Intanto il dollaro si rafforza

Fra le principali valute estere detenute dalla BNS, come detto, vi è il dollaro USA (la quota è del 39%, seguito da vicino dall’euro con una quota del 37%). Non sappiamo se la BNS abbia effettivamente venduto dollari, ma a prescindere da ciò negli ultimi mesi nel confronto del franco il biglietto verde ha registrato un ragguardevole rimbalzo: dai minimi attorno a 0,86 (centesimi di franco per un dollaro) di metà luglio, questa settimana il «greenback» veniva scambiato attorno a quota 0,92.
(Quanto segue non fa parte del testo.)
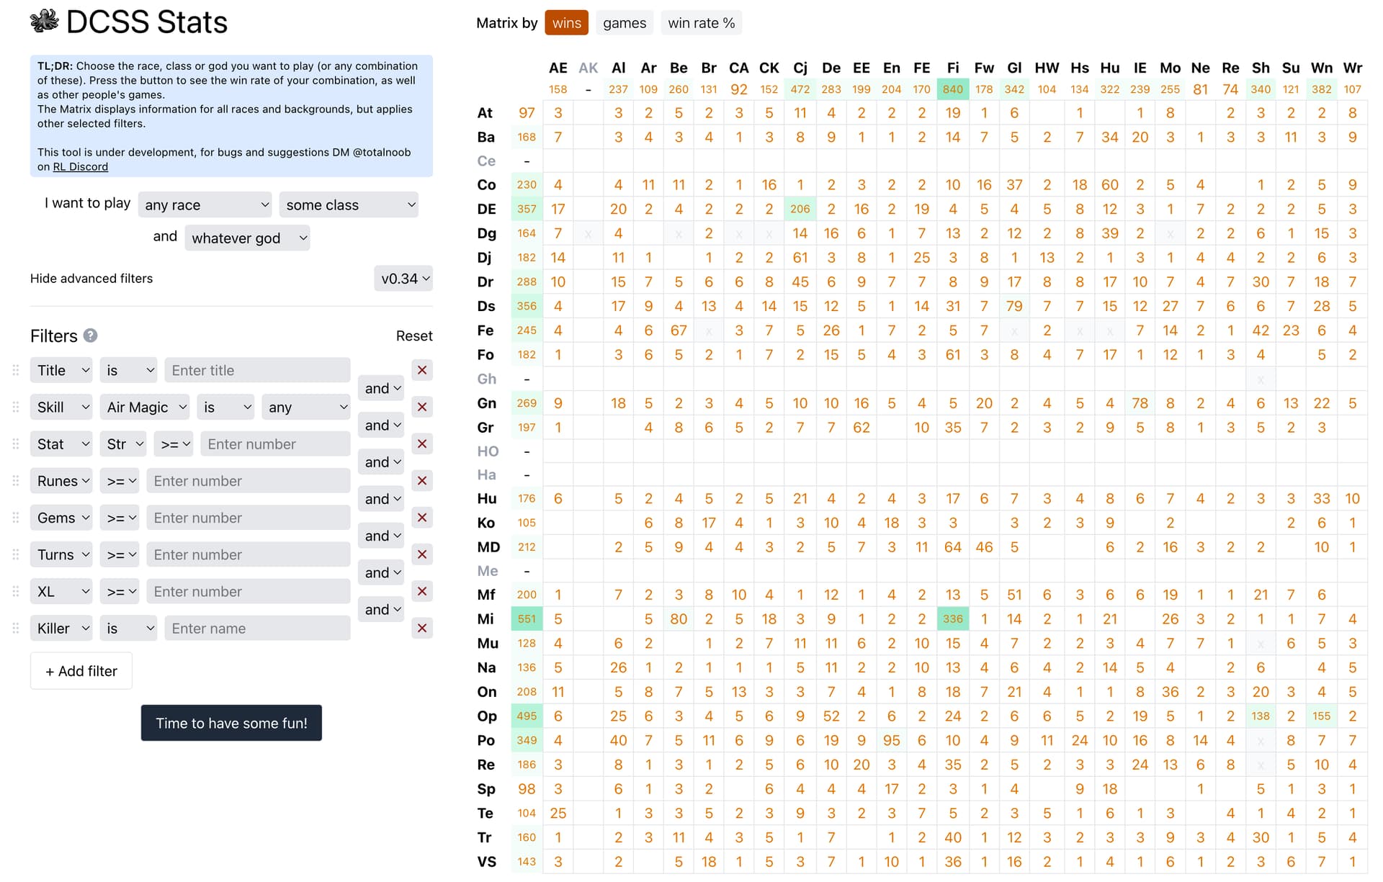The width and height of the screenshot is (1383, 882).
Task: Remove the Title filter with its X icon
Action: [x=422, y=370]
«Questo rialzo degli ultimi mesi lo vedo come temporaneo, legato in particolare al riaffiorare dei timori di inflazione e quindi alla paura di ulteriori aumenti dei tassi di interesse negli Stati Uniti», afferma l’analista di Pictet. «Questo perché l'economia statunitense continua a crescere in modo relativamente sostenuto e il paventato rallentamento congiunturale, che il mercato aveva “previsto” (ovvero, “incorporato” nei prezzi di titoli azionari e obbligazionari, tassi di cambio ecc., ndr), ora sembra venire meno. Nello nostro scenario principale non c'è comunque mai stata una recessione e riteniamo che il dollaro sia ancora sopravalutato. In ogni caso, la nostra previsione per l'anno prossimo non è cambiata: il dollaro si deprezzerà, soprattutto verso la fine del quarto trimestre, quando le pressioni inflazionistiche si saranno un po' attenuate. Nel breve termine, tuttavia, c'è il rischio di vedere un po' più di inflazione a causa dell'aumento dei prezzi dell'energia, ma si tratta di un aumento transitorio che non dovrebbe provocare una reazione da parte dei mercati - e neppure da parte delle banche centrali, dalle quali non ci aspettiamo, nel 2024, altri rialzi dei tassi - ed è per questo che il nostro scenario rimane invariato per il dollaro, che dovrebbe deprezzarsi nel corso del prossimo anno rispetto alle principali valute, in particolare rispetto al franco svizzero», conclude Markov.